Answer
$32.94 L$ of $H_{2}$ gas is required.
$16.46955475 L$ of CO gas is required.
Work Step by Step
Using the ideal gas law $PV=nRT$ where "P" is the pressure the gas exerts, "V" is the volume the gas occupies, "n" represents the number of moles of the gas, "R" is the ideal gas constant and "T" represents the temperature, we can solve many gaseous questions that behave in ideal conditions.

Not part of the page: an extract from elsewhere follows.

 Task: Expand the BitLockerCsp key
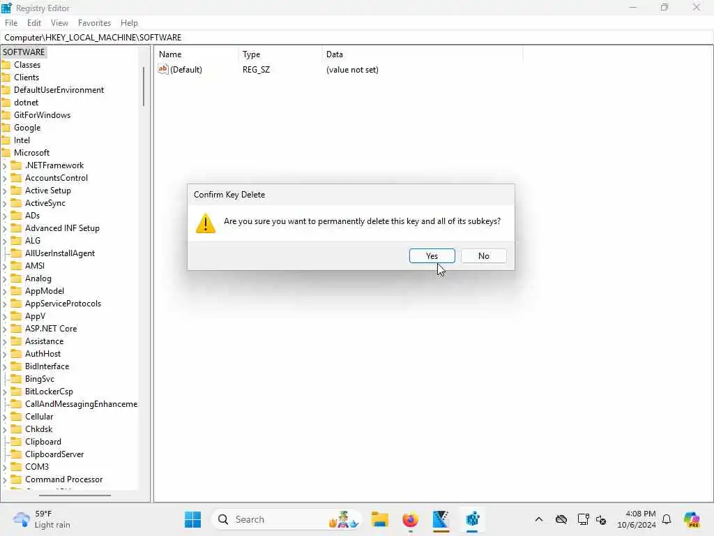[x=5, y=392]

The question asks for the volume of the gas so we must isolate for the volume first from the ideal gas equation to obtain $V = \frac{nRT}{P}$.
First we must convert the pressure in units of atm;
$748 mmHg\times\frac{1 atm}{760 mmHg} = 0.984211 atm$.

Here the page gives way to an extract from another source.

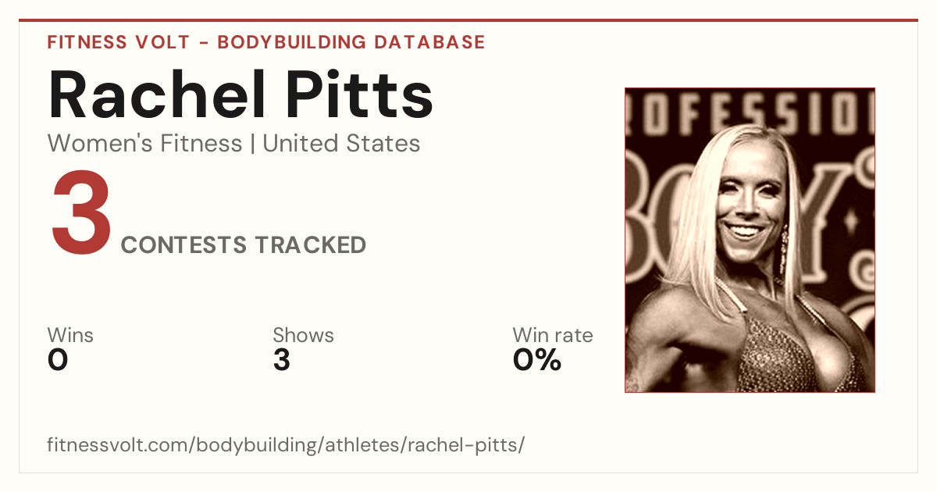Select the Contests Tracked label
Image resolution: width=937 pixels, height=492 pixels.
[244, 245]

We must also convert the temperature into Kelvin by simply adding $273.15$ to the Celcius value; $86^{\circ}C + 273.15 = 359.15 K$
$V = \frac{(0.55 mols)(0.08206 \frac{L\times atm}{mol\times K})(359.15 K)}{(0.984211 atm)} = 16.46955475 L CH_{3}OH $.

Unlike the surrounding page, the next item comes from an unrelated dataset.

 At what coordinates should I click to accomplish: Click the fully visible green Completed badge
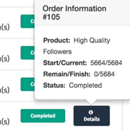click(43, 116)
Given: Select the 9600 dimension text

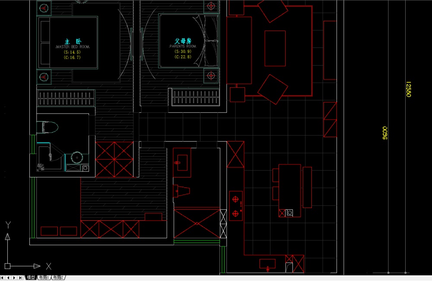Looking at the screenshot, I should pos(383,133).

Based on the balanced equation; $CO + 2H_{2} -->CH_{3}OH $, we can solve for the volume of $CO$ and $H_{2}$ required by using the stoichiometric coefficients in front of the equations for the respective gases.
$16.46955475 L CH_{3}OH\times\frac{2}{1} = 32.94 L H_{2}$
$16.46955475 L CH_{3}OH\times\frac{2}{1} = 16.46955475 L CO$